> [Entries supplied]:
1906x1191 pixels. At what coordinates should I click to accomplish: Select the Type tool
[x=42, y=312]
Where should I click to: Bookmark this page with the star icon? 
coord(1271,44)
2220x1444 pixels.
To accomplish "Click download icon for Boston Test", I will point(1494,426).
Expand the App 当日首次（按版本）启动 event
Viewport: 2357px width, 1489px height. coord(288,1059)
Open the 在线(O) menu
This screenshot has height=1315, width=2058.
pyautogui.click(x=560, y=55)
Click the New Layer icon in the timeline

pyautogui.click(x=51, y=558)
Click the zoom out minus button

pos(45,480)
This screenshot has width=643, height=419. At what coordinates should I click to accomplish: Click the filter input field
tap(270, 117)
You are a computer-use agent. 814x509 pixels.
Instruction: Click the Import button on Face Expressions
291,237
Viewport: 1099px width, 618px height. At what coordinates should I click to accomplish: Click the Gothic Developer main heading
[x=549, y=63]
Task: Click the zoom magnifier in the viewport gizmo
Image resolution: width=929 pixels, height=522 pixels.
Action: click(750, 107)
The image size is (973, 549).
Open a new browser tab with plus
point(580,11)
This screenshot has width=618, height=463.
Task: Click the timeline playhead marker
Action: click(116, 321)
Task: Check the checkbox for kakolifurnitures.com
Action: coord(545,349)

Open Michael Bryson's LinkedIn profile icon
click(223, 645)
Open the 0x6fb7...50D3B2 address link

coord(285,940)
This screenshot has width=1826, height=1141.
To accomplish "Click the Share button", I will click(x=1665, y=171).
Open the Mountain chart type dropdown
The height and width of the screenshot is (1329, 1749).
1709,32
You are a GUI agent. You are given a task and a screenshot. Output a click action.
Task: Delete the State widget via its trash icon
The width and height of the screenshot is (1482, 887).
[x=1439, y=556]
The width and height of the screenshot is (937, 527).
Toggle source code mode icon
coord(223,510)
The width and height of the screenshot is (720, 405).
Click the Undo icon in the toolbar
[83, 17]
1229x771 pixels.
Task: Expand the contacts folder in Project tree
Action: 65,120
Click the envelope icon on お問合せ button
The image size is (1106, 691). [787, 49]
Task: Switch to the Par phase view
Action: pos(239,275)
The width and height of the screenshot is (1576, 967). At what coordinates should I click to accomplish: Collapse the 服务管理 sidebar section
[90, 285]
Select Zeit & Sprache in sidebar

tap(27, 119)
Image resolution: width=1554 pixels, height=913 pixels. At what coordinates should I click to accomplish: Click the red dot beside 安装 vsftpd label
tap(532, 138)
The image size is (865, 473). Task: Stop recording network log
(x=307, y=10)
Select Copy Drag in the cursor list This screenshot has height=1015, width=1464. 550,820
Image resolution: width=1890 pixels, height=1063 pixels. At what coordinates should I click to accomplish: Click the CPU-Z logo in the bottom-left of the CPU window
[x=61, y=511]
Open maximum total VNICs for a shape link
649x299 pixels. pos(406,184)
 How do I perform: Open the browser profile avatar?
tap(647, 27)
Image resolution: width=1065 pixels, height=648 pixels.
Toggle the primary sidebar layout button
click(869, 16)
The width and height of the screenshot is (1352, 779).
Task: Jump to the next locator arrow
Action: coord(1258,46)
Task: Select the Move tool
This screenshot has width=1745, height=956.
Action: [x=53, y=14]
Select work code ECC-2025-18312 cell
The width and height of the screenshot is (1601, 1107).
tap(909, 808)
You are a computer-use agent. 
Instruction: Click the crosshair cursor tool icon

> [What this task involves]:
Please provide nothing but the number of lines in the records that hold the string "cursor".

> [Answer space]:
2